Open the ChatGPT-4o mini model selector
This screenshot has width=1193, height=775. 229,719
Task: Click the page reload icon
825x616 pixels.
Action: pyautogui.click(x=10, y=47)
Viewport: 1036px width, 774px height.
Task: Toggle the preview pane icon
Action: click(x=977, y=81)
──────────────────────────────
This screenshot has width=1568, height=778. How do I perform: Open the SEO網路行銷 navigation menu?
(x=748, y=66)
──────────────────────────────
> Tarea requerida
Convierte en un CSV de dos columnas, texto y respuesta, el tramo de ítems que va desde la línea que contiene "This screenshot has width=1568, height=778." hasta la que contiene "(x=748, y=66)", ambas incluidas. Pon una fila por ítem y cada valor en un solo campo entre comillas, con los saltos de línea cambiados por espacios.

> Respuesta
texto,respuesta
"This screenshot has width=1568, height=778. How do I perform: Open the SEO網路行銷 navigation menu?","(x=748, y=66)"